Few issues have been used so extensively to malign Muslims than how we treat women. Nothing answers our critics better than seeing Muslim women and women of color becoming successful and choosing their own identity. Our faith teaches us to view differences in race and gender as inconsequential in respect of our common ontological and metaphysical status.

 

An Ethics of Care, strongly advocated by feminist voices, and which puts a high premium on maintaining relationships, no matter how vociferously we might differ with others, is, I believe, a movement which can be of immense value in overcoming much of the negative images promoted by those ignorant of our beautiful faith and culture. It will enhance our understanding that honoring human diversity is worthy of our highest respect. It will be of inestimable value in fighting intolerance, bigotry and sectarianism.

 

Global Ummah; From Darul Islam to Darul Internet.

 

We must develop a global perspective of who we are. and stop thinking of ourselves in terms of chess players on a board of two hundred nations living within fixed borders. That is an old way of looking at the world.
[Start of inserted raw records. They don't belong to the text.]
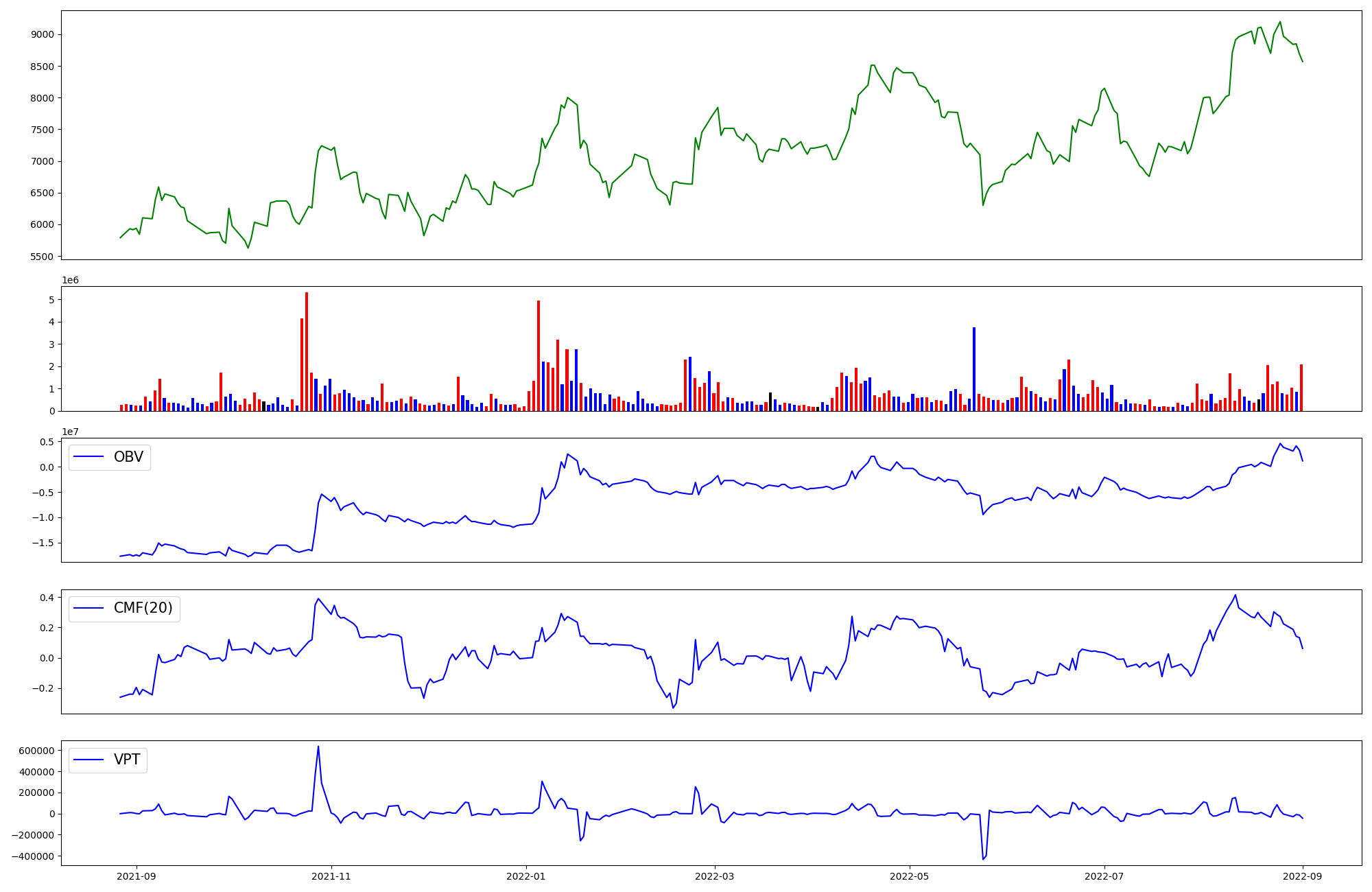Image resolution: width=1372 pixels, height=892 pixels.
Task: Select the 2021-11 x-axis date tick
Action: [x=331, y=876]
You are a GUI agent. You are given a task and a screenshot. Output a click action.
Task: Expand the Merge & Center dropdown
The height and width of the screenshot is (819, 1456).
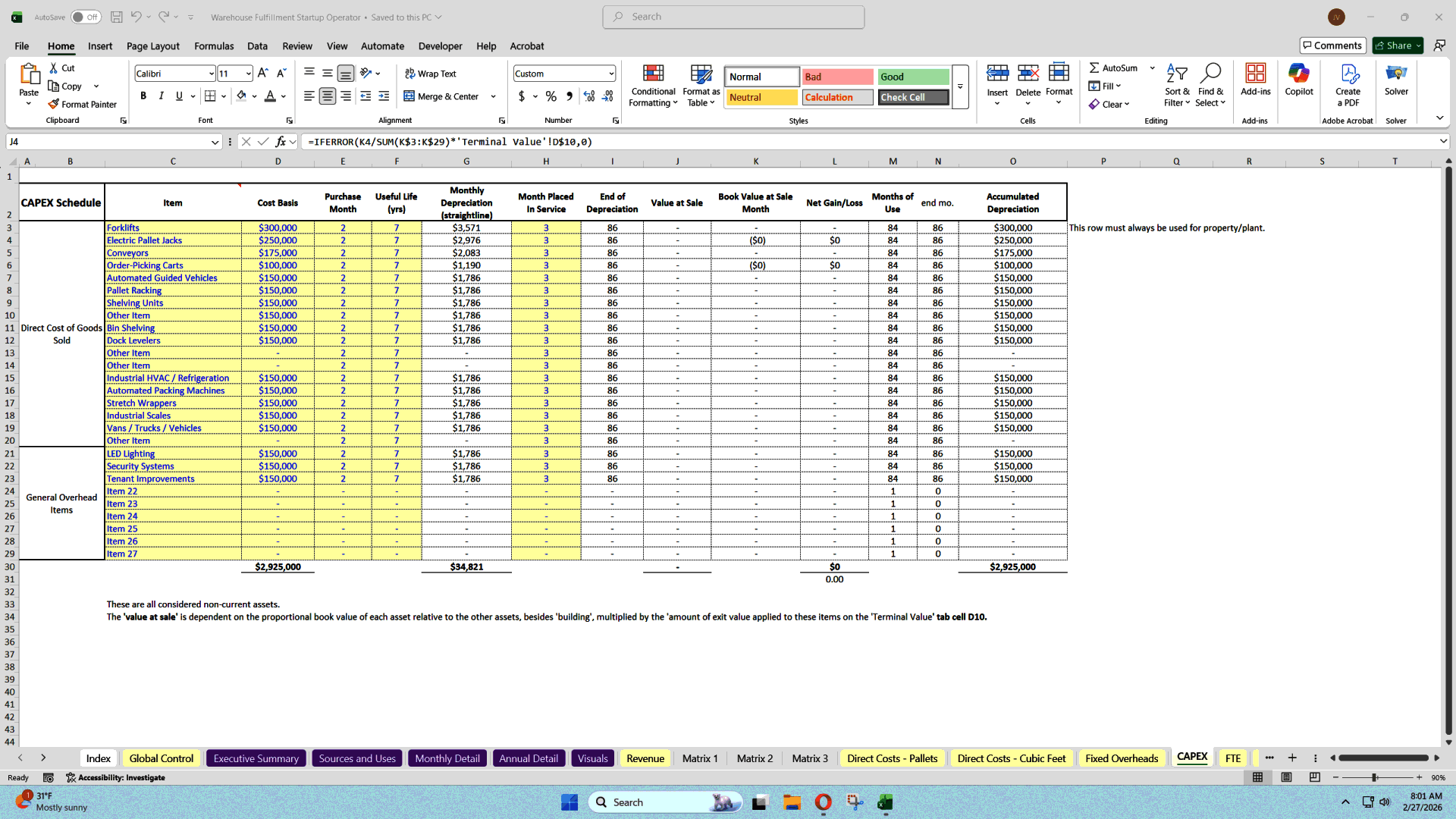coord(493,96)
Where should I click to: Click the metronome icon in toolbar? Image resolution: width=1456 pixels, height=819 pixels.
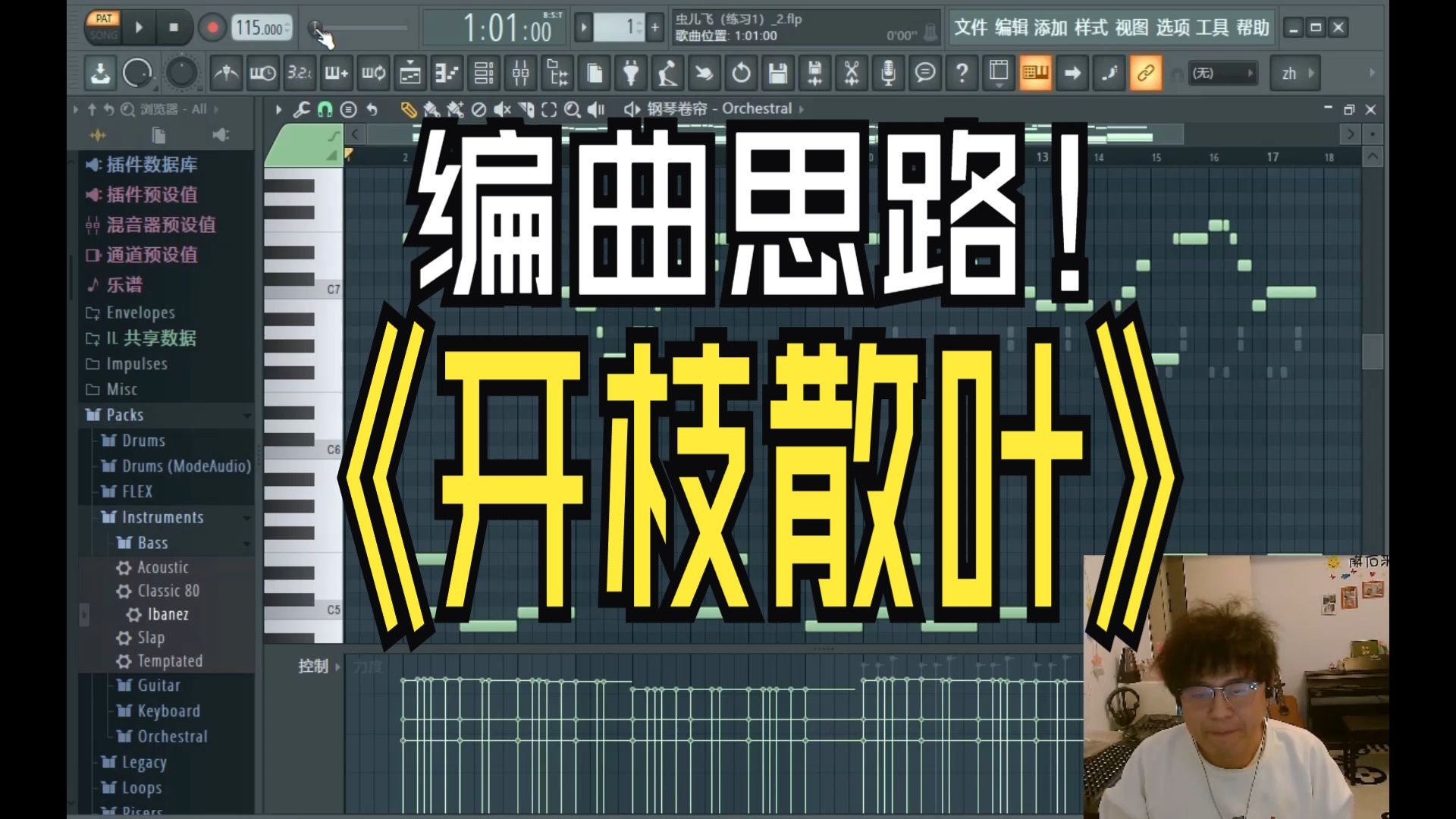(226, 74)
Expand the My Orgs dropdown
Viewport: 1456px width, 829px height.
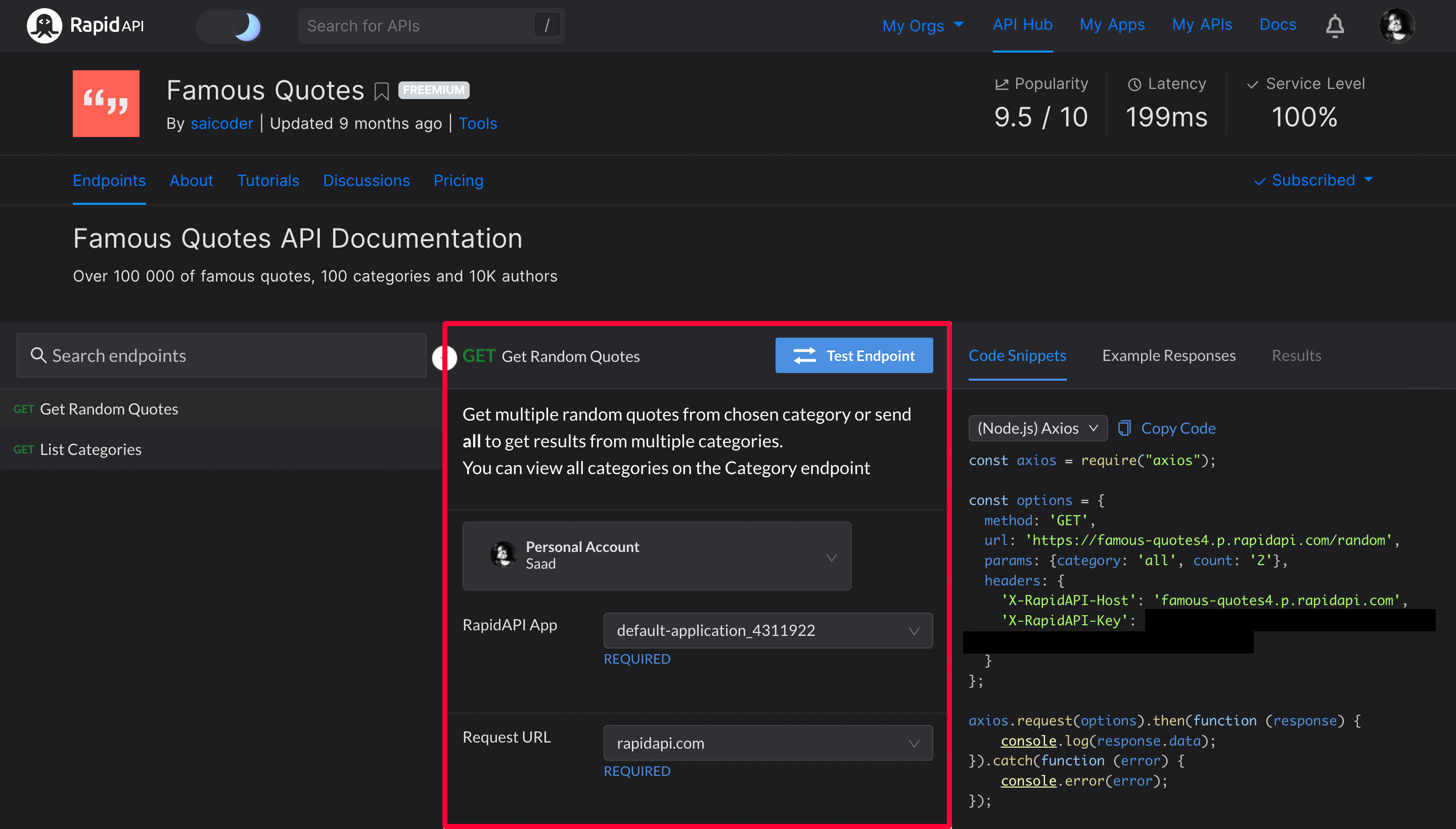(923, 26)
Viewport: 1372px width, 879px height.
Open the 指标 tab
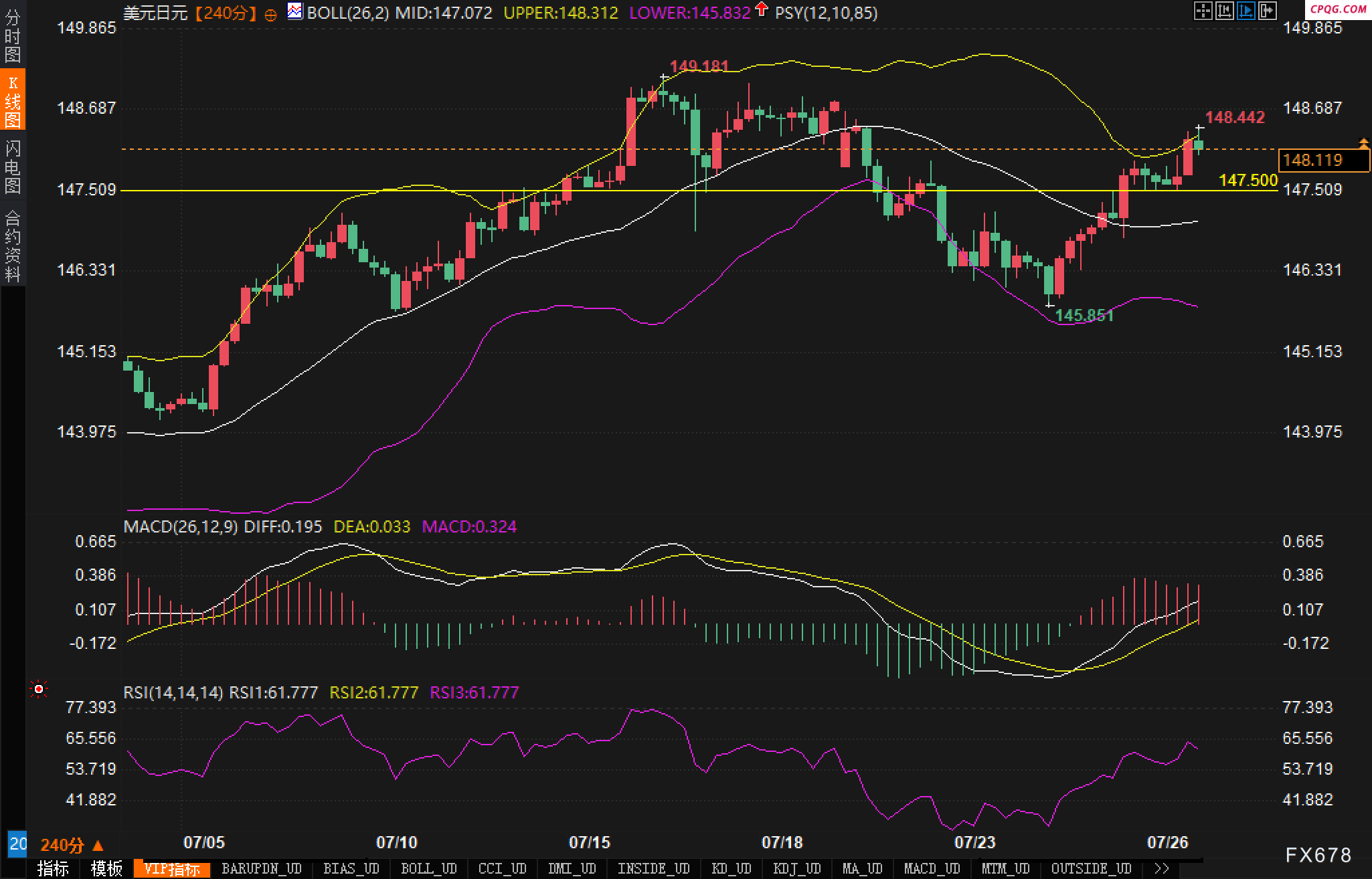coord(53,868)
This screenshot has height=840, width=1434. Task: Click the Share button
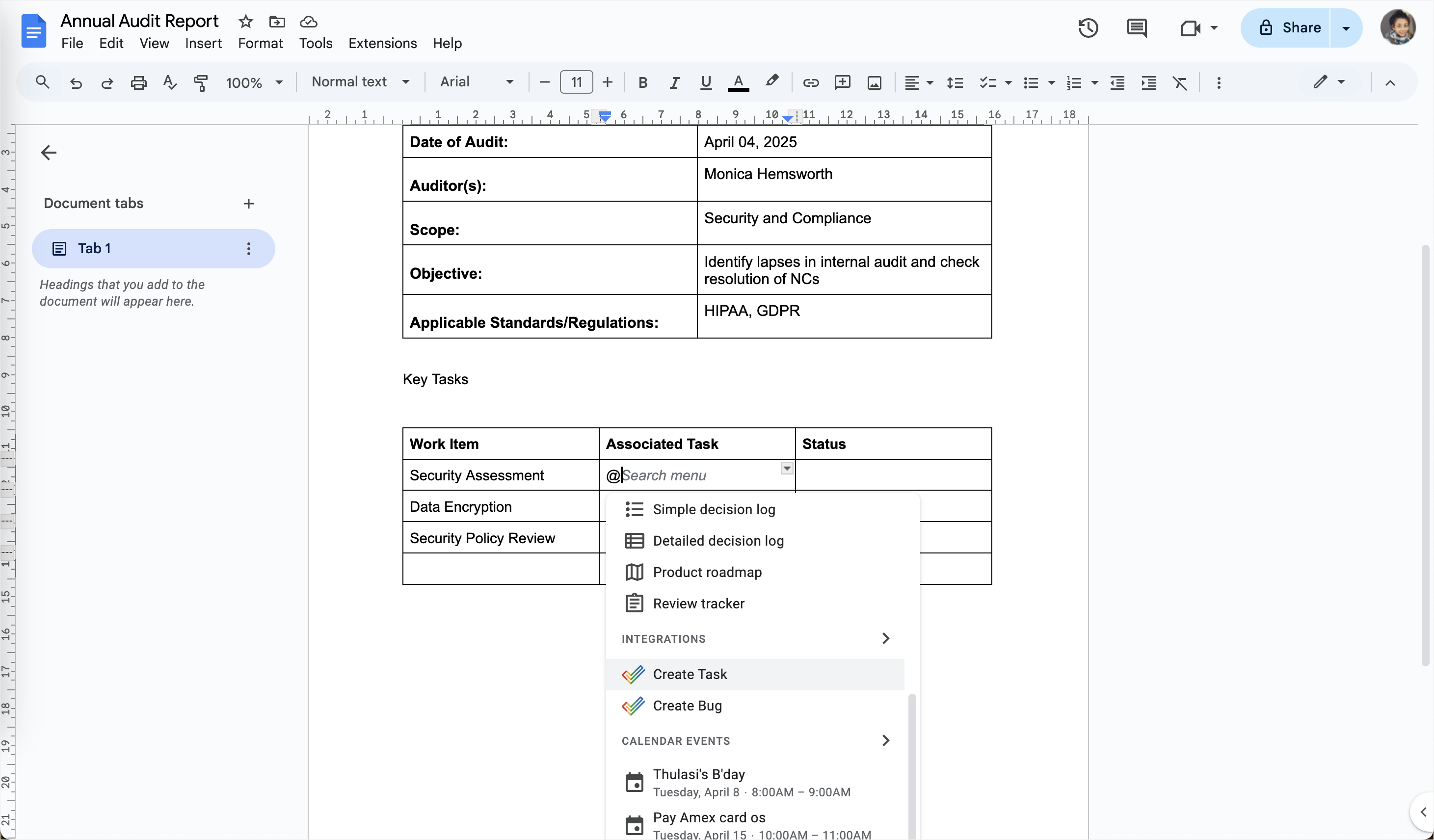1289,28
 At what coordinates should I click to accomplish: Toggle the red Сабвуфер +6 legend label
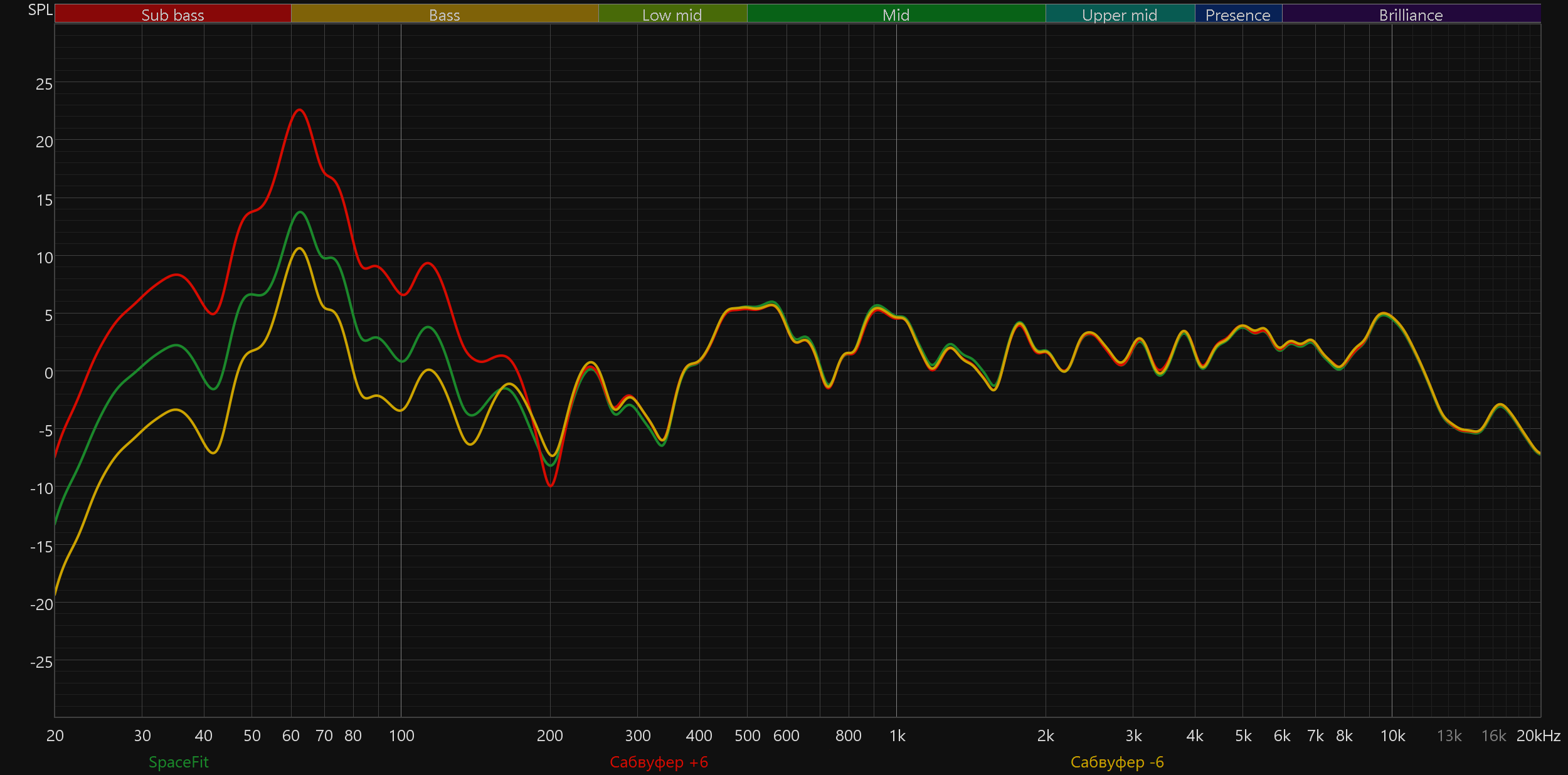(659, 762)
Rather we should perceive ourselves as living in connected communities reaching across geographic boundaries.

 

We are more than a billion strong. By 2050 we are estimated to number 3.0 billion, and for the first time in history, Muslims will outnumber Christians as the single largest faith community on earth. By 2030, it is estimated that about 900 million Muslims will be living a fairly affluent middle class lifestyle. They will have an enormous economic clout. Already such demographic and economic changes are forcing manufacturers and producers to wake up to another reality; the Muslim market is huge and it potentially rivals that of India and China in terms of market size. Sheer economic reality will force changes in the policy of wrongfully maligning an entire global community for the actions of a few misguided extremists. 

 

Conclusion

 

In conclusion, our opposition to nativism, racism, narcissism and perpetuation of untruths stems from our understanding that all human life is sacred; it is Blessed by a Divine Spirit, which is the same for all people.

 

I want to leave you with three short take home messages.

 

 Firstly, we need to connect with our Creator; this makes us conscious of our common humanity. It helps us to recognize His Unity in the Multiplicity of His Creation.

 

If we want Allah Almighty to Honor us, we need to honor His Creation. That means acting with kindness and utmost respect. Especially towards those who have less than we do.

 

Lastly let us be careful never to be dismissive of the criticism of our enemies. In this way we safeguard ourselves from complacency and our own downfall.